The processed datasets are under the datasets_pro folder. Each dataset is a pickle file, that contains two variables: dataset, keyword_dict (for more information on how to load them, check load_pro_dataset in experiment.py).

  1. dataset: is a list (dataset) of lists (documents). Each document is a list of the keywords (strings) associated to that document.

  2. keyword_dict: is a dictionary whose keys are the keywords (strings). The values are dictionaries with two keys:

    a) 'count', that maps to the number of times that keyword appears in the dataset (overall popularity, just used to select the 3000 most popular keywords) and

    b) 'trend', that maps to a numpy array with the trends of this keyword (one value per week, 260 weeks computed from Google Trends).

Trace structure:

The real keywords of the user are generated in experiment.py using the generate_keyword_queries function. The trace is a list (trace) of lists (weekly queries). The weekly queries are lists of integers (an integer i represents the ith most popular keyword in the dataset). The defense receives this trace of real keywords and generates the observation trace.

  1. When the defense name is 'none' or 'clrz', the observation trace is a list (trace) of lists (weekly observations) of lists (id's of the documents returned in this query). Our attack only uses the length of this final list (the response volume), but graphm uses the whole access pattern to compute co-occurrence information. (We implemented graphm against CLRZ as well, even though we do not show the results in the paper since this attack provides less accuracy than ours.)

  2. When the defense name is 'ppyy' or 'sealvol', the observation trace is a list (trace) of lists (weekly observations) of tuples. The tuples are simply (tag_id, volume). The adversary uses these tuples to compute the observed frequency and volume information. We do not care about the access pattern structure, since our attack only uses the frequency and volume.

Quick instructions to generate the paper results

Make sure that you compile the graphm binary, more info here: http://projects.cbio.mines-paristech.fr/graphm/. The path to this binary should be assigned to the GRAPHM_PATH variable in attacks.py.

  1. Run add_experiments_to_manager.py. This creates a manager_df_data.pkl file with a ManagerDf object and adds the experiments that we run in the paper to the manager.

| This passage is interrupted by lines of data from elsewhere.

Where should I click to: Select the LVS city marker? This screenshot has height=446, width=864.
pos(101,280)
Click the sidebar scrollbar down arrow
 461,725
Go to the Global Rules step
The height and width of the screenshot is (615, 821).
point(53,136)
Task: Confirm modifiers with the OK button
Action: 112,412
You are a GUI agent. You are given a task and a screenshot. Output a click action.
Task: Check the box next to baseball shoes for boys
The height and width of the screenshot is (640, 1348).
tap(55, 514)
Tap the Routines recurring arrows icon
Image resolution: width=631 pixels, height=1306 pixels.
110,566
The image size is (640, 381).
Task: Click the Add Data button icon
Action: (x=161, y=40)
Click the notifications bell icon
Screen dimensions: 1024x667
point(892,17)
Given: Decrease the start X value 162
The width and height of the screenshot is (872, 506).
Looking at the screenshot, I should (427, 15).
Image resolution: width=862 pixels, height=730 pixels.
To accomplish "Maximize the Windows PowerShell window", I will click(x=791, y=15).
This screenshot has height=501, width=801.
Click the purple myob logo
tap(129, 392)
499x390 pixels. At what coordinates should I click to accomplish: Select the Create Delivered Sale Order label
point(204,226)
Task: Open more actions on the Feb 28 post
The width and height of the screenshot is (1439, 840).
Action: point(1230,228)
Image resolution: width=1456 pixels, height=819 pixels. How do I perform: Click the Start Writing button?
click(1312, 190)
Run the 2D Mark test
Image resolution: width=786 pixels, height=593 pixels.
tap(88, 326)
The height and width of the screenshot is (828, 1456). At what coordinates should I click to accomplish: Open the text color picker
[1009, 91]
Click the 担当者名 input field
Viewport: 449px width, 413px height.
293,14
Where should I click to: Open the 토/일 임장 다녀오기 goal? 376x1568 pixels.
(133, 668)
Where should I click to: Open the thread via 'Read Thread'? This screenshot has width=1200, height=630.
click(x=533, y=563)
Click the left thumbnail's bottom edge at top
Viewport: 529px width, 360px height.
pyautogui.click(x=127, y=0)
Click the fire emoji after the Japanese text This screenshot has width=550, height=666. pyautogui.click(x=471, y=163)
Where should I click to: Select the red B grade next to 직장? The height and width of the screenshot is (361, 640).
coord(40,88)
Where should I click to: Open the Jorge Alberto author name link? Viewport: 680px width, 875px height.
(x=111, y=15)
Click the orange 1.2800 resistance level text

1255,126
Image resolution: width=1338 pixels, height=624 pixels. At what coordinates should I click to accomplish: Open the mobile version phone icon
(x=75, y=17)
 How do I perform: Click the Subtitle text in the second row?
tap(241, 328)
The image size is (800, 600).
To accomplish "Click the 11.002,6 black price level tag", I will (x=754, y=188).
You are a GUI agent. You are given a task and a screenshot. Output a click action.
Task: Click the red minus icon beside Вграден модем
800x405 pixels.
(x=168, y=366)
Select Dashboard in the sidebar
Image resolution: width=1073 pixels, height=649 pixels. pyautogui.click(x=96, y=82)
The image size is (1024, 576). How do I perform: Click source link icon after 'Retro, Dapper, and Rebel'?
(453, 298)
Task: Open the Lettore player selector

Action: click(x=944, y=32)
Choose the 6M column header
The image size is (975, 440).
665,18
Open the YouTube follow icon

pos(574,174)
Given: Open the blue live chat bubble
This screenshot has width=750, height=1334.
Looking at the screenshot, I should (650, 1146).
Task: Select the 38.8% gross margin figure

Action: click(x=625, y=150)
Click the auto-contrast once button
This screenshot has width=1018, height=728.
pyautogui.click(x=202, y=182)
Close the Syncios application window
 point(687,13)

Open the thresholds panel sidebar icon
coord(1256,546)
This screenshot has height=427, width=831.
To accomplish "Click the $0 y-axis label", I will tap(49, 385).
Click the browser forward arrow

  2. Run manager_df.py to open the manager. (Optional: Type pr and press return in the console to visualize the dataframe with all the pending experiments in the manger.) Type w and press return to create todo_X.pkl files that contain the experiments to run. Type e and press return to exit the manager.

  3. Run run_pending_experiments.py. This scrip reads the todo_X.pkl files, performs the experiments (sequentially for each file, in parallel within each file), and saves result files results_X.temp. Note that this might take long. One can run less experiments by adding less experiments to the manager in step 1. It is also possible to run the other steps while experiments are running. (This process keeps saving results as they are done. If it dies before it finishes, run step 4, then step 2, and then 3 again.)

  4. Run manager_df.py and type eat in the console to read and delete the result files. The results will be loaded in the manager. The full experiment table can be shown by typing pa (print all) in the console. Close the manager typing e in the console.

  5. Run the plot scripts to plot the results.